O texto abaixo é uma versão ligeiramente adpatada do livro, na qual eu articulo a questão da agressividade com algumas categorias e idéias fundamentais no pensamento Xikrin e Kayapó.
Ele vai dividido em três partes para facilitar a leitura no blog.
Domesticados e Selvagens (parte I)
Os brancos no centro da roda
Reuniões com os representantes da Companhia Vale do Rio Doce, funcionários da FUNAI, políticos ou procuradores públicos são momentos de grande efervescência política para os Xikrin, grupo Mebêngokre (Kayapó) do Sul do Pará, falante de uma língua jê setentrional. Reuniões são eventos nos quais os Xikrin, em bloco, procuram afirmar-se politicamente e fazer valer suas demandas diante da sociedade brasileira.
O texto que se segue baseia-se primordialmente em observações feitas durante reuniões dos índios Xikrin com funcionários da Companhia Vale do Rio Doce, empresa que capitaneia a exploração mineraria na região de Carajás e que mantém um convênio de assistência aos índios, a titulo de compensação pelos impactos ambientais em uma zona de floresta vizinha à Terra Indígena Xikrin.
Atualmente, a Vale do Rio Doce é a principal fonte de recursos dos Xikrin, movimentando vultosos gastos anuais para cumprir o Convênio 453 de 1989, e contratos subseqüentes com os Xikrin. Os recursos são gerenciados por associações sem fins lucrativos dirigidas pelos Xikrin, e alocados a diversos programas de assistência – saúde, educação, infra-estrutura, vigilância do território, atividades produtivas, transporte, abrangendo ainda boa parte do pessoal envolvido nessas atividades – e incluem uma verba fixa, paga mensalmente, destinada ao consumo de bens não-duráveis. O Convênio garante aos Xikrin um bom padrão de assistência, provavelmente bem melhor do que o da grande maioria das populações indígenas no Brasil, ainda que a Vale do Rio Doce não venha sendo capaz de gerenciar de maneira adequada e inteligente sua relação com os índios.
Os gastos anuais destinados aos Xikrin costumavam ser orçados normalmente a cada final de ano, ou início do ano-base, em reunião dos índios com representantes da Vale do Rio Doce e da Funai, na “casa dos homens” no centro da aldeia, ou no núcleo de Carajás, sede da companhia, ou ainda em Marabá. Nessas ocasiões, os índios estabelecem e apresentam aos encarregados da Vale as suas prioridades de desembolso: construção de casas, aquisição de barcos e motores, aquisição de caminhões para transportá-los às cidades vizinhas, aumento do valor da verba destinada ao consumo mensal, etc.

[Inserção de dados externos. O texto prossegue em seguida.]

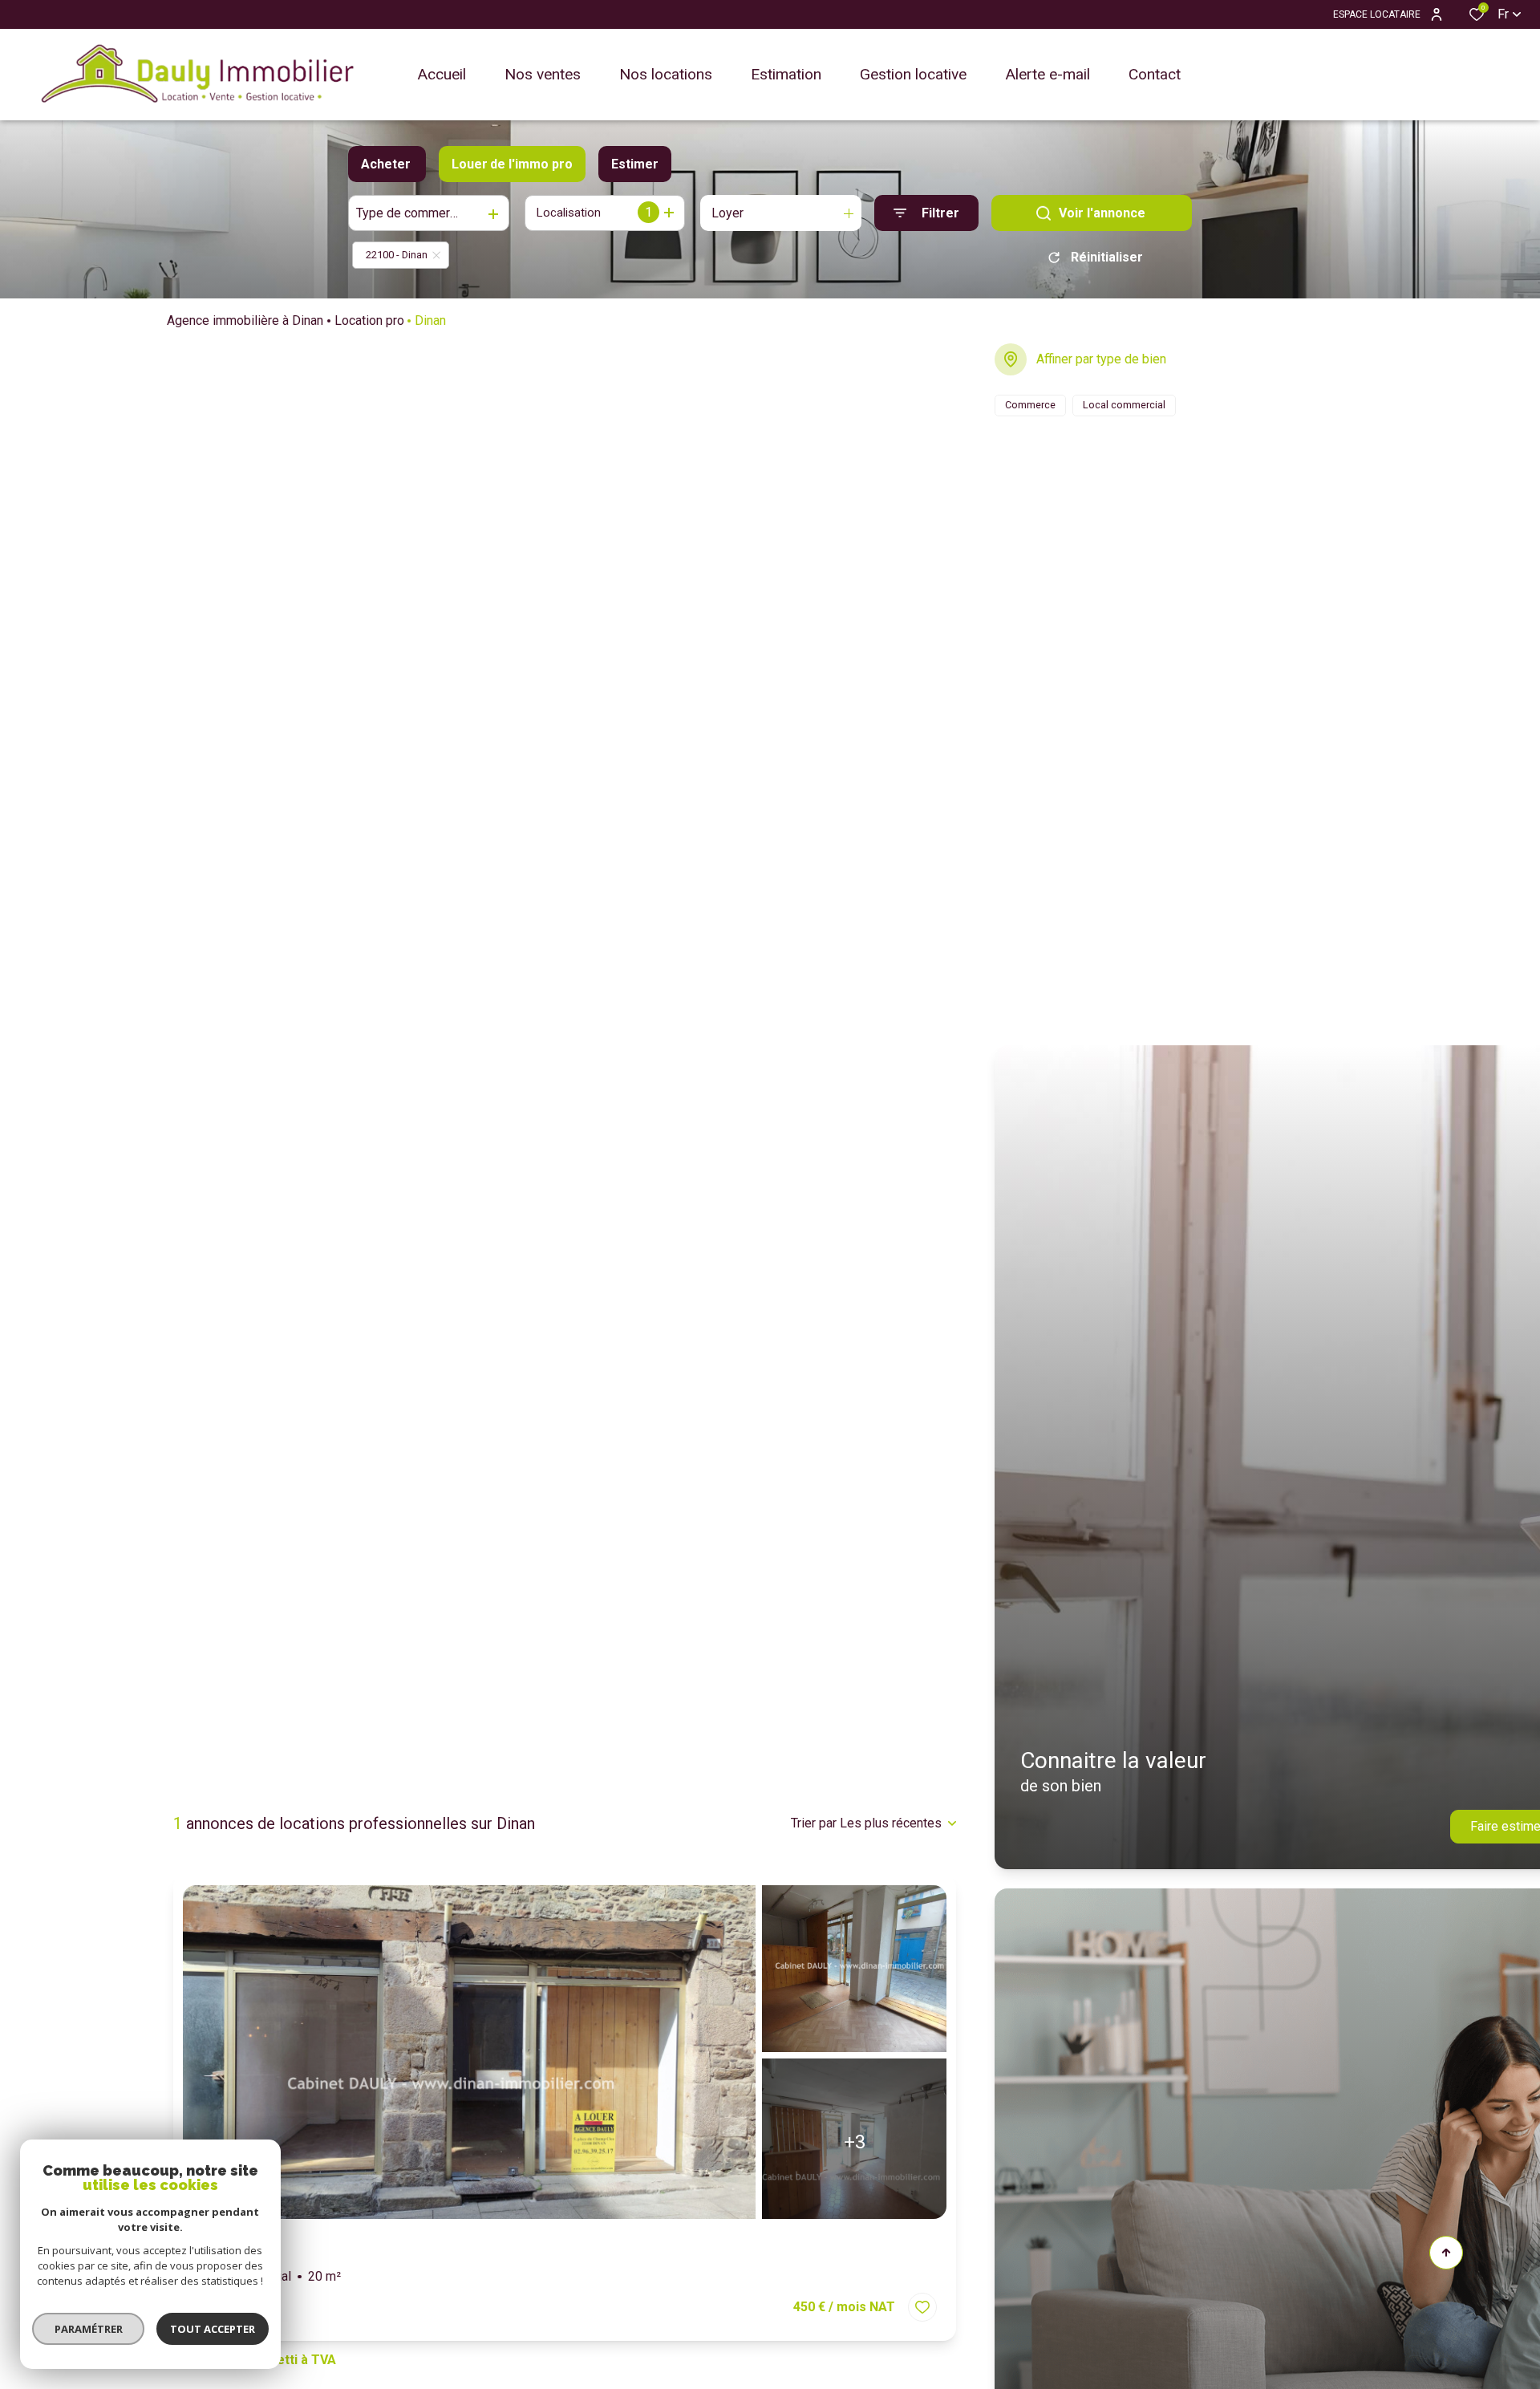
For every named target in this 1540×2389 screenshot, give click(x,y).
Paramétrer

A reunião de planejamento é antecedida, durante alguns meses, de uma intensa, difusa e complexa mobilização da comunidade indígena. Tal mobilização sofre, evidentemente, interferências múltiplas e heterogêneas de uma série de pessoas envolvidas com os Xikrin – representantes da própria Vale do Rio Doce; assessores do Convênio e técnicos; funcionários do Posto Indígena, incluindo os chefes da Funai, pessoal de saúde e educação; funcionários das associações; terceiros diversos (empreiteiros, por exemplo); cada qual com suas motivações específicas, algumas mal-disfarçadamente direcionadas muito mais aos próprios interesses do que em prol dos índios. Mas é claro que, mesmo as sugestões bem-intencionadas de alguns dos atores não vão sempre ao encontro do que desejam os próprios índios.
No que concerne exclusivamente a eles, as demandas têm, geralmente, sua origem no interior das unidades domésticas, as casas. Alguém precisa de uma moradia nova ou de uma reforma no telhado. Um outro deseja um motor de popa para seu barco. Uma mulher reclama da falta de uma máquina de costura. Outra diz que é preciso equipar sua cozinha com um fogão, pois mal é possível preparar a comida para as pessoas de sua casa sem tal utensílio. Outra, ainda, lembra que seu filho tirou carteira de motorista, e que seria importante que ele começasse a treinar no caminhão da comunidade, ou em uma viatura nova, substituindo o motorista não-indígena. Surgem também assuntos gerais, como aumento da verba mensal, construção e melhoria de estradas dentro da área, aumento de recursos para saúde, etc.
De rumores domésticos, as demandas individuais e coletivas vão lentamente ganhando momento e materialidade, até serem finalmente expressas de modo público na “casa dos homens”. Mas, antes disso, muita conversa já terá acontecido na casa dos chefes, que serão porta-vozes de um conjunto de reivindicações. Finalmente, nos dias que precedem a grande reunião, todos os homens conversam muito na casa do centro da aldeia. Então, depois de tanto escutar, o chefe da aldeia prepara uma lista de solicitações, que será entregue aos representantes da Vale do Rio Doce na hora da reunião.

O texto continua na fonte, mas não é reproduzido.